Stressing the (Epi)Genome: Dealing with Reactive Oxygen Species in Cancer

Growing evidence indicates cross-talk between reactive oxygen species (ROS) and several key epigenetic processes such as DNA methylation, histone modifications, and miRNAs in normal physiology and human pathologies including cancer. This review focuses on how ROS-induced oxidative stress, metabolic intermediates, and epigenetic processes influence each other in various cancers. Recent Advances: ROS alter chromatin structure and metabolism that impact the epigenetic landscape in cancer cells. Several site-specific DNA methylation changes have been identified in different cancers and are discussed in the review.
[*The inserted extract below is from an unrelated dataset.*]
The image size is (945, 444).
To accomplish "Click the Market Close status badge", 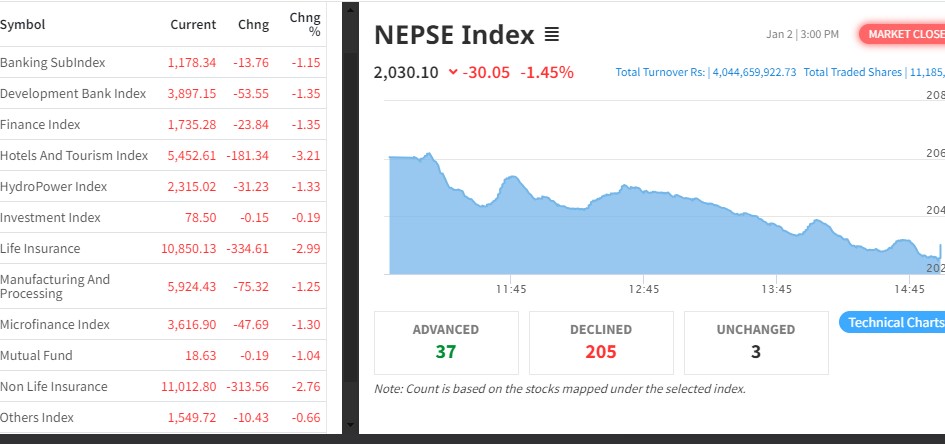I will (903, 34).

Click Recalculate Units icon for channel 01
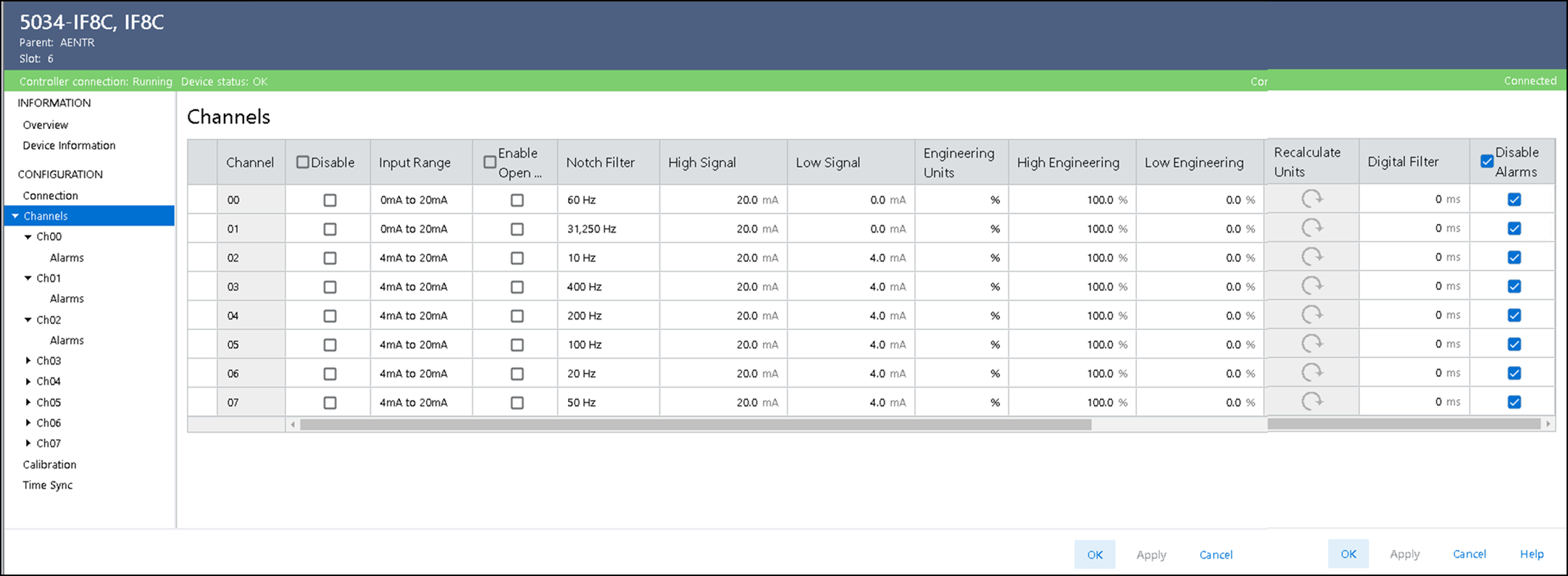(1311, 228)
We also discuss the interplay of epigenetic enzymes and miRNAs in influencing malignant transformation in an ROS-dependent manner. Loss of ROS-mediated signaling mostly by epigenetic regulation may promote tumorigenesis. In contrast, augmented oxidative stress because of high ROS levels may precipitate epigenetic alterations to effect various phases of carcinogenesis. We address both aspects in the review. Several drugs targeting ROS are under various stages of clinical development. Recent analysis of human cancers has revealed pervasive deregulation of the epigenetic machinery. Thus, a better understanding of the cross-talk between ROS and epigenetic alterations in cancer could lead to the identification of new drug targets and more effective treatment modalities.